One of the strategems used in the traditions of siege entailed tricking the defenders to go outside of the city by staging a retreat or withdrawal of the attackers. The defenders, thinking that their enemies were withdrawing due to weakness, move out of the city and chase the retreating forces. At this stage, a second group of attackers, the “ambush,” that remained hidden until that point, enters and attacks the city. The Bible mentions two cases quite similar in formulation, in which this tactic was used: the conquest of the town of Ai by Joshua (Josh. 8:2-22, 24) and the conquest of the town of Gibeah during the war of the Israelite tribe against Benjamin (Jud. 20:29-42, 48). Parallels are also found in ancient military literature. (Frontinus, Strategems, 3.10.1-9) Suspicion of such a stratagem is implied in the reaction of the Israelite king upon hearing that the Aramean camp, that had laid siege to Samaria, was empty of soldiers, “And the king rose in the night and said to the servants, ‘I will tell you what the Arameans have prepared against us.

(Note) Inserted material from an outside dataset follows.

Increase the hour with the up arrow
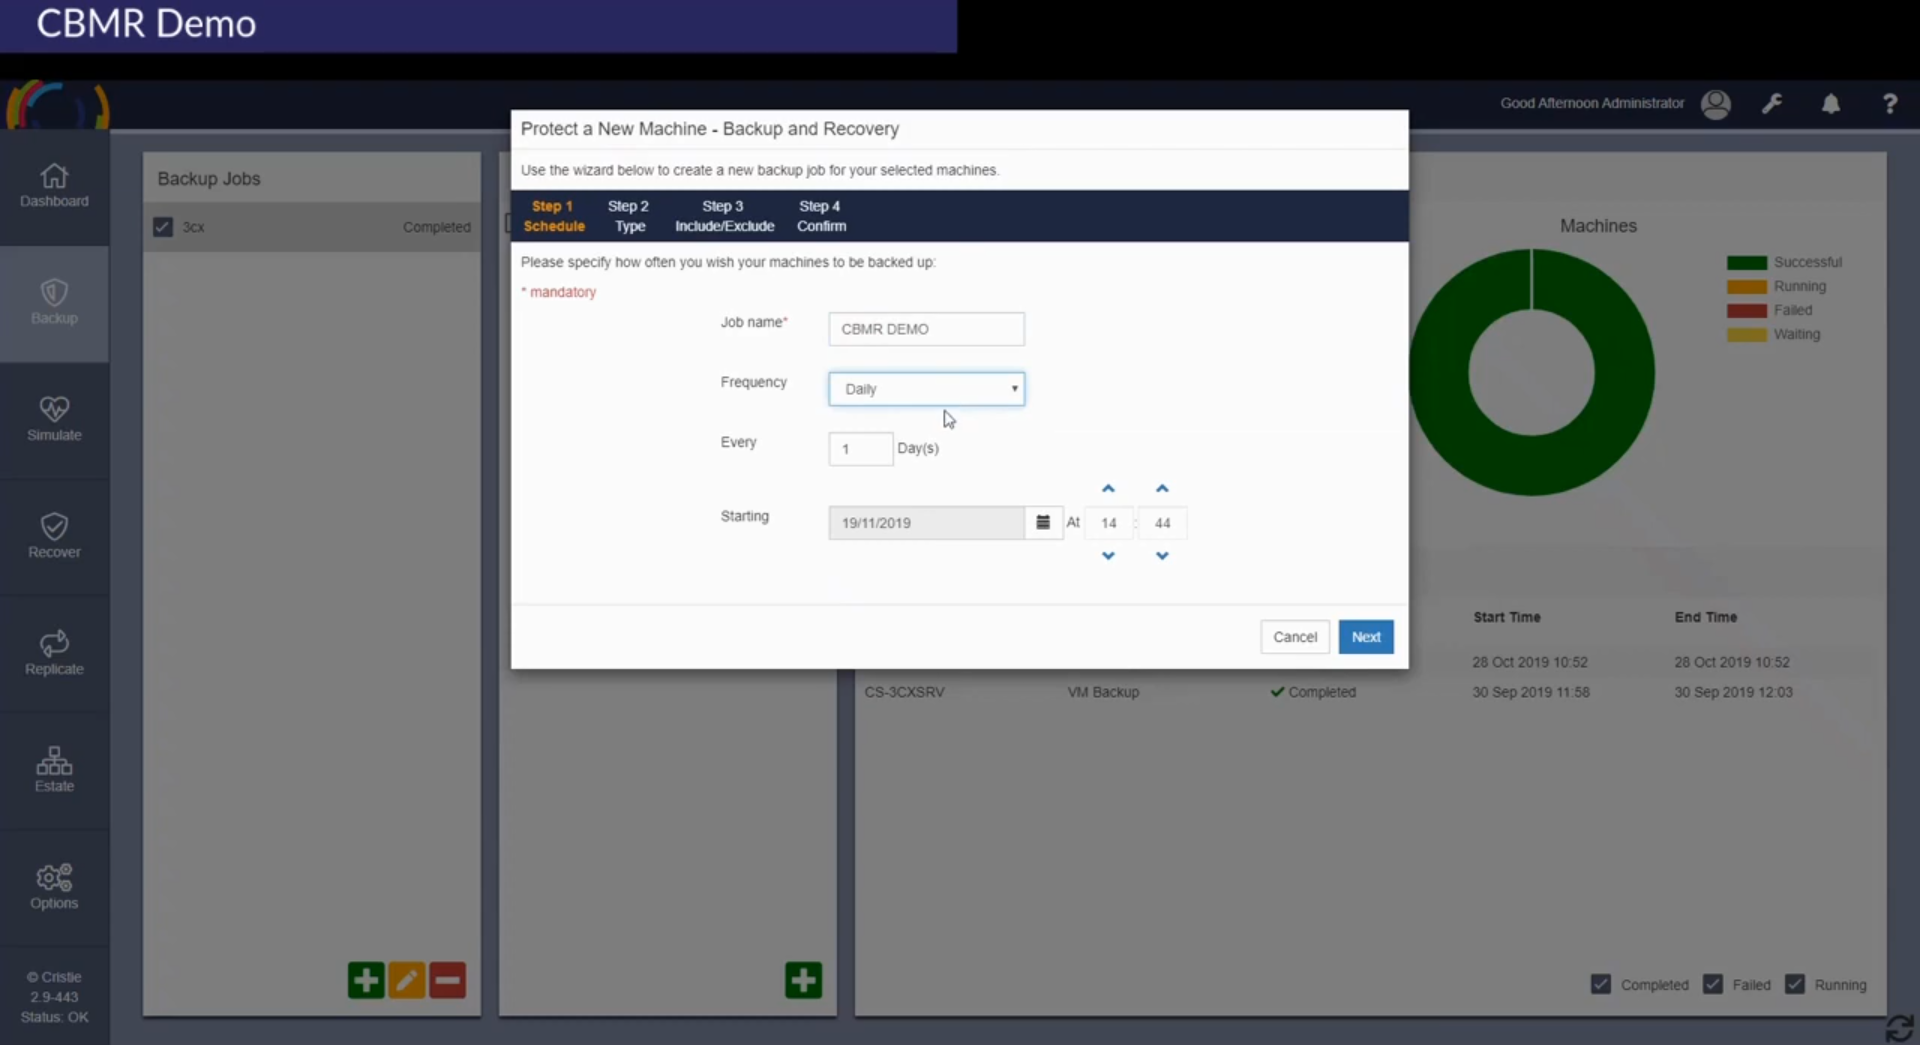1920x1045 pixels. 1108,489

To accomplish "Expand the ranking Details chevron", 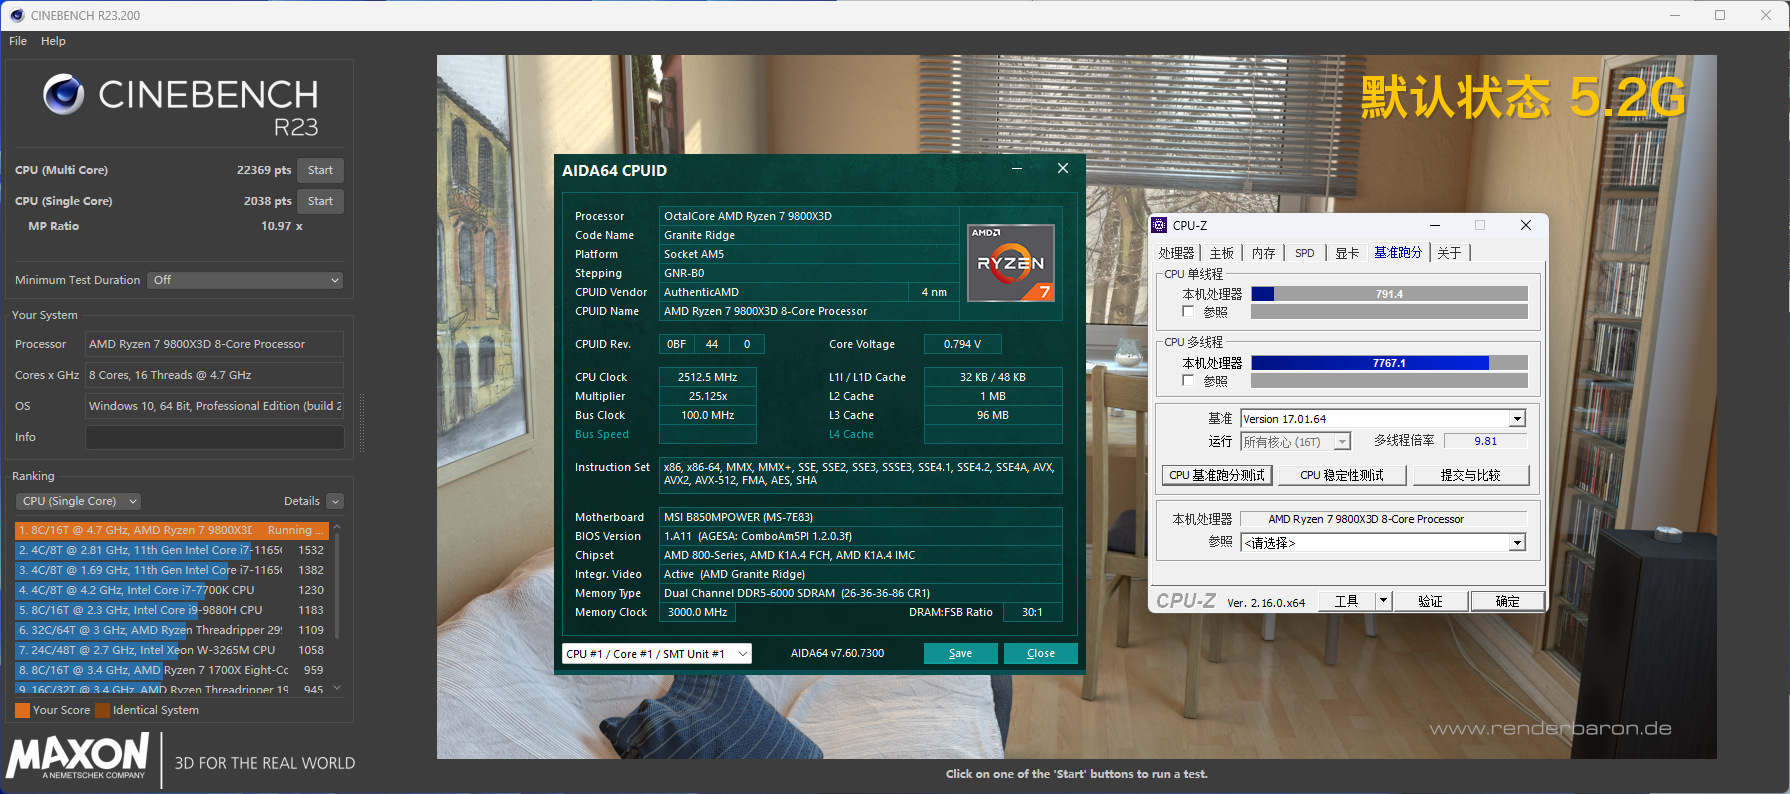I will click(335, 501).
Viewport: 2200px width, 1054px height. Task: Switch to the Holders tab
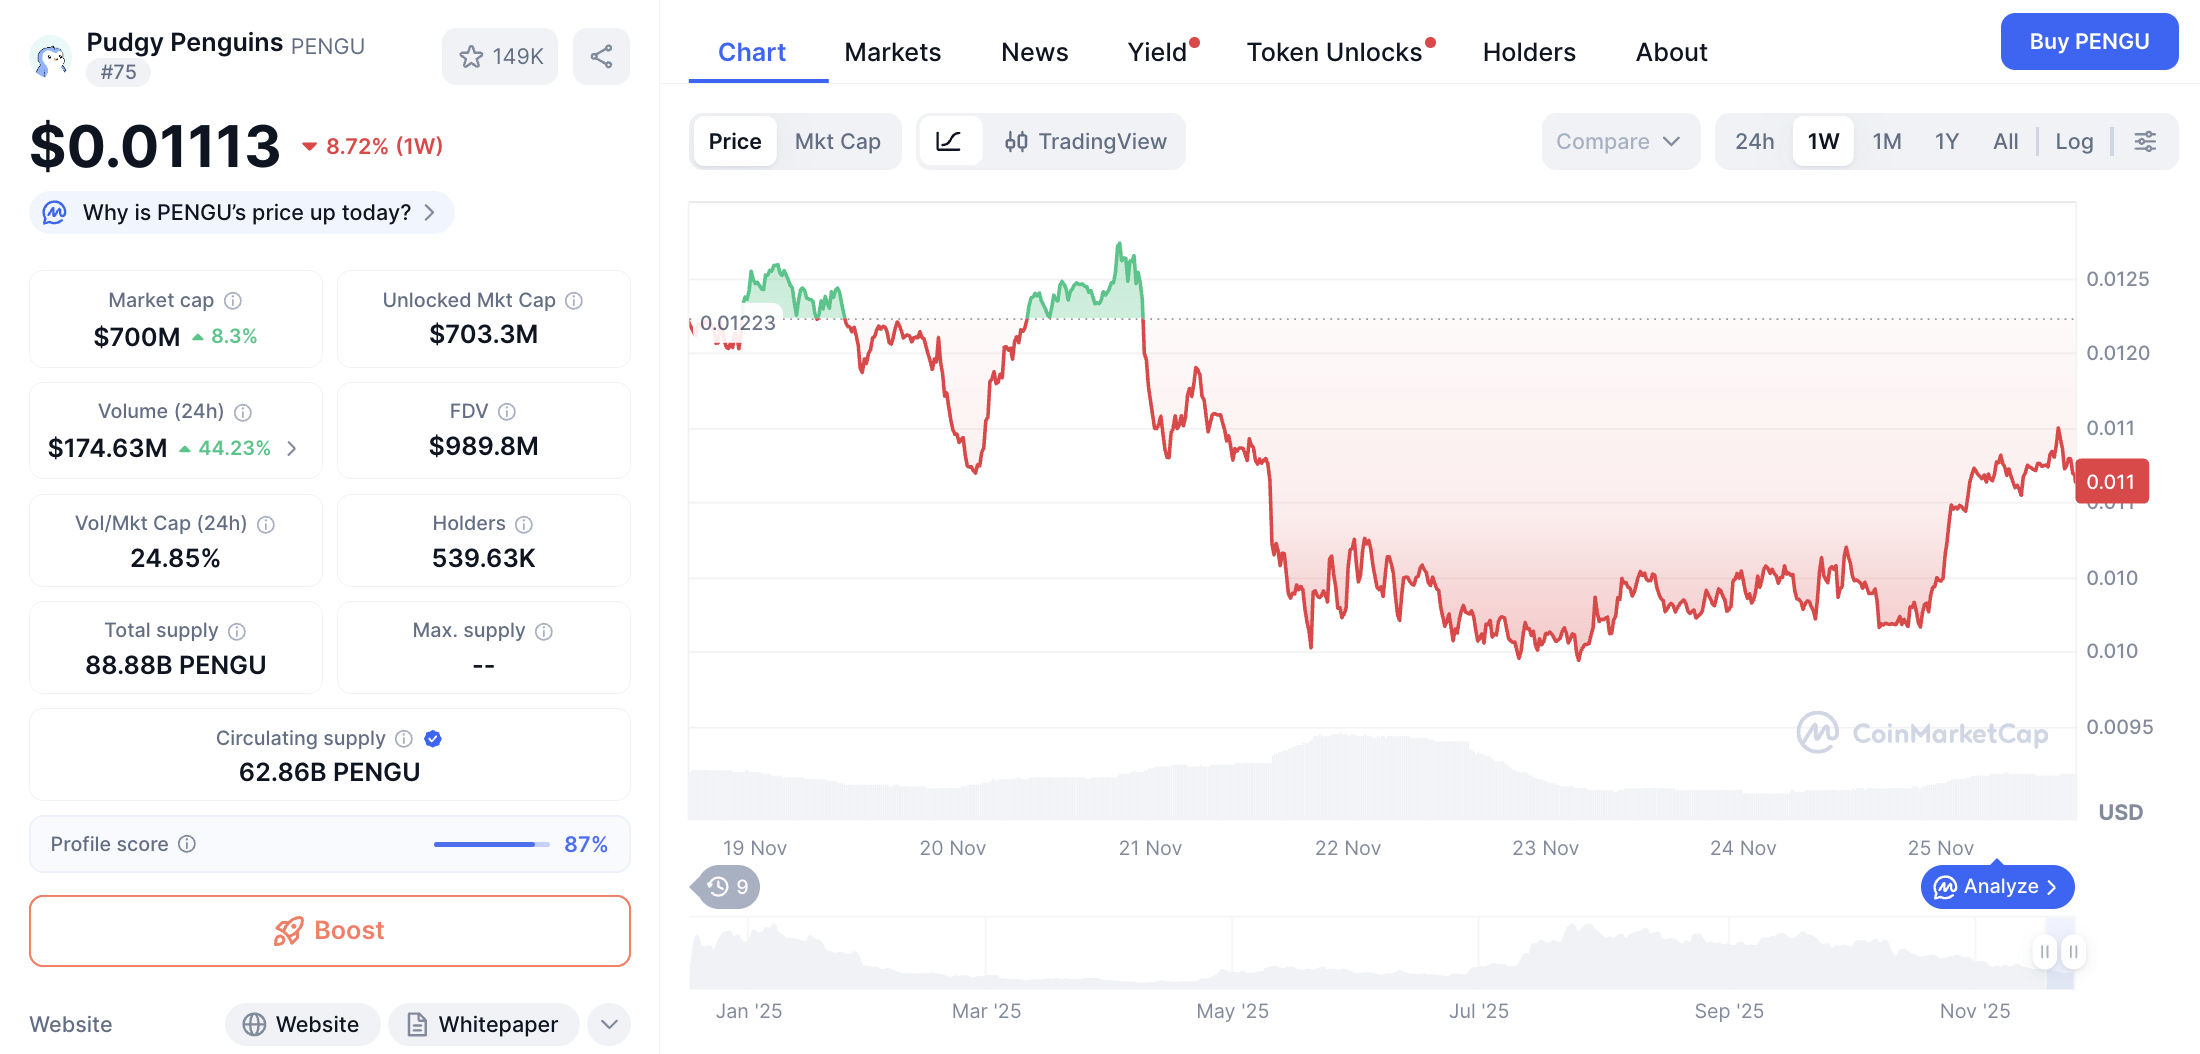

They know that we are hungry: therefore they have gone out of the camp to hide themselves in the open, thinking, “When they come out of the city we shall take them alive and get into the city’” (2 Kgs. 7:12). (Israel Eph’al, The City Besieged: Siege and Its Manifestations in the Ancient Near East [Culture and History of the Ancient Near East 36; Leiden: Brill, 2009], 102-3)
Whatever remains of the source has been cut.